## EXERCISE AIM
Without changing a word, repeat the data, and include no pictures.

===== SUPPLIED INFORMATION =====

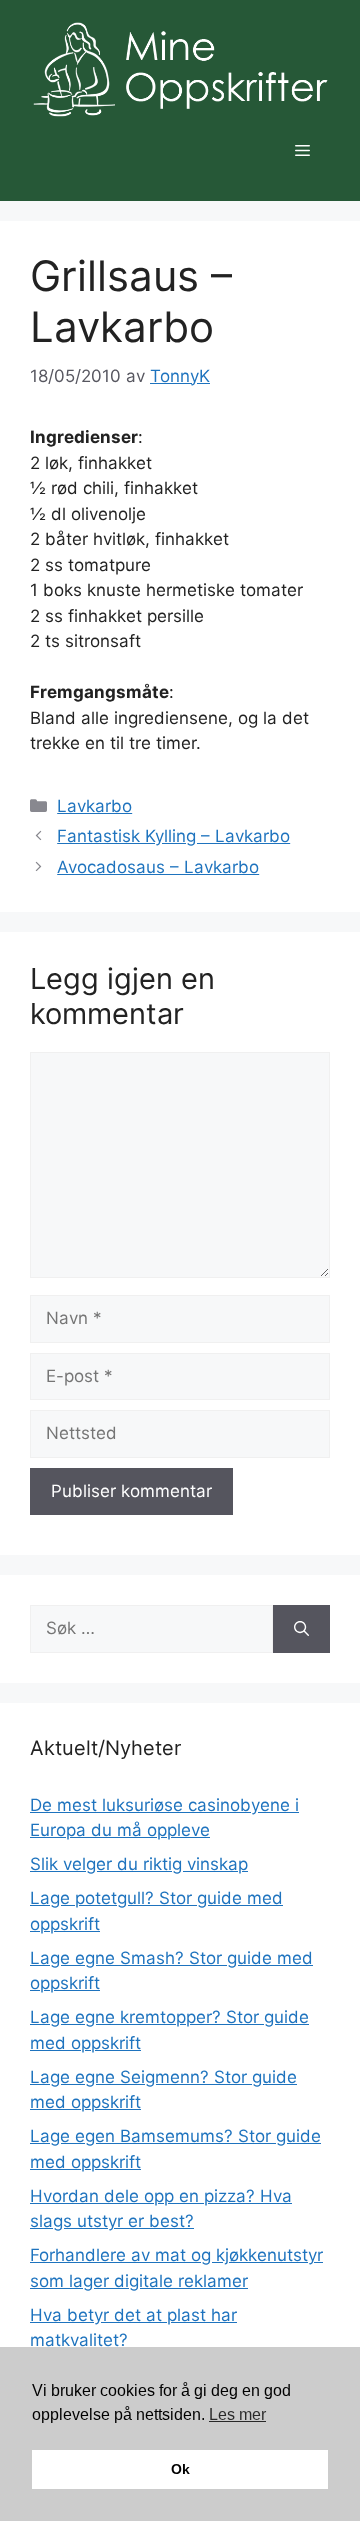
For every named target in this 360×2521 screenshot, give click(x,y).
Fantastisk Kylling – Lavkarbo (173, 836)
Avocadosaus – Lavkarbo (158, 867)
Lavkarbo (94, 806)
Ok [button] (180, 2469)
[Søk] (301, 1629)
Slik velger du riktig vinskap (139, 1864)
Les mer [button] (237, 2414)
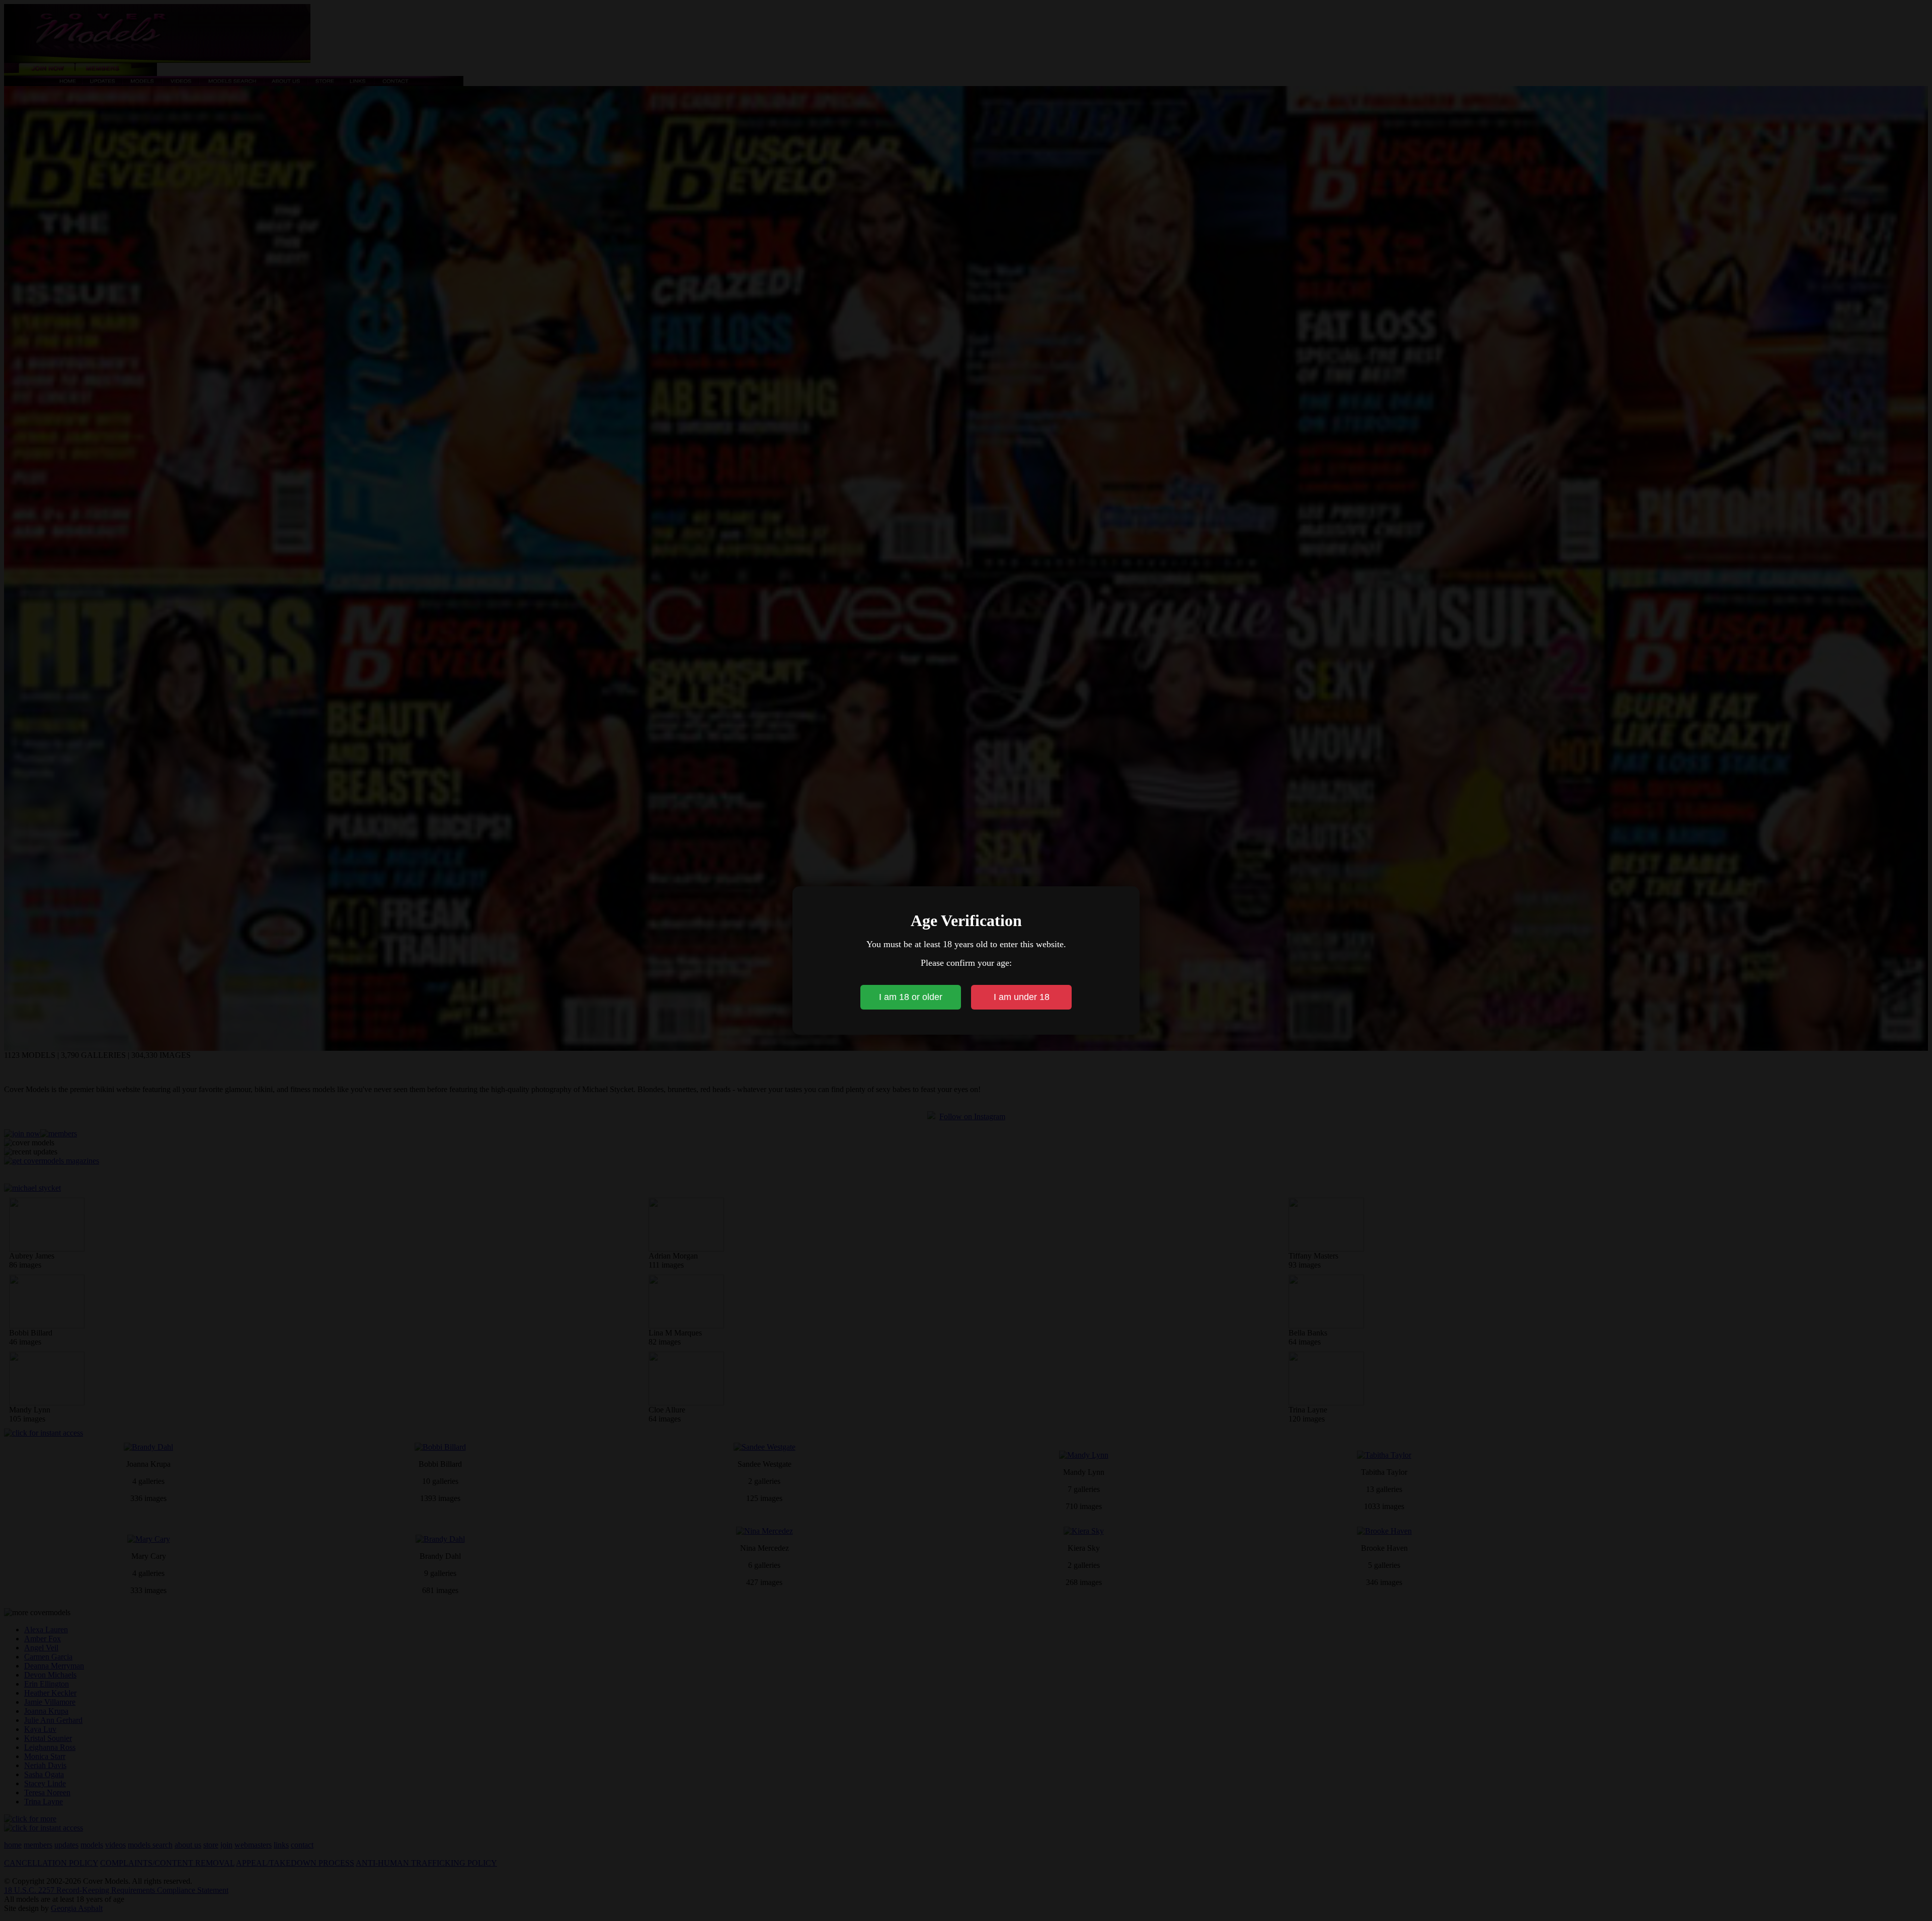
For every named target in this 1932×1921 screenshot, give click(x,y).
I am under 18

=====

## ANSWER TO THE PROBLEM
For every named target in this 360×2521 screenshot, give click(x,y).
Fantastisk Kylling – Lavkarbo (173, 836)
Avocadosaus – Lavkarbo (158, 867)
Lavkarbo (94, 806)
Ok [button] (180, 2469)
[Søk] (301, 1629)
Slik velger du riktig vinskap (139, 1864)
Les mer [button] (237, 2414)
For every named target in this 1932×1921 screenshot, give click(x,y).
I am under 18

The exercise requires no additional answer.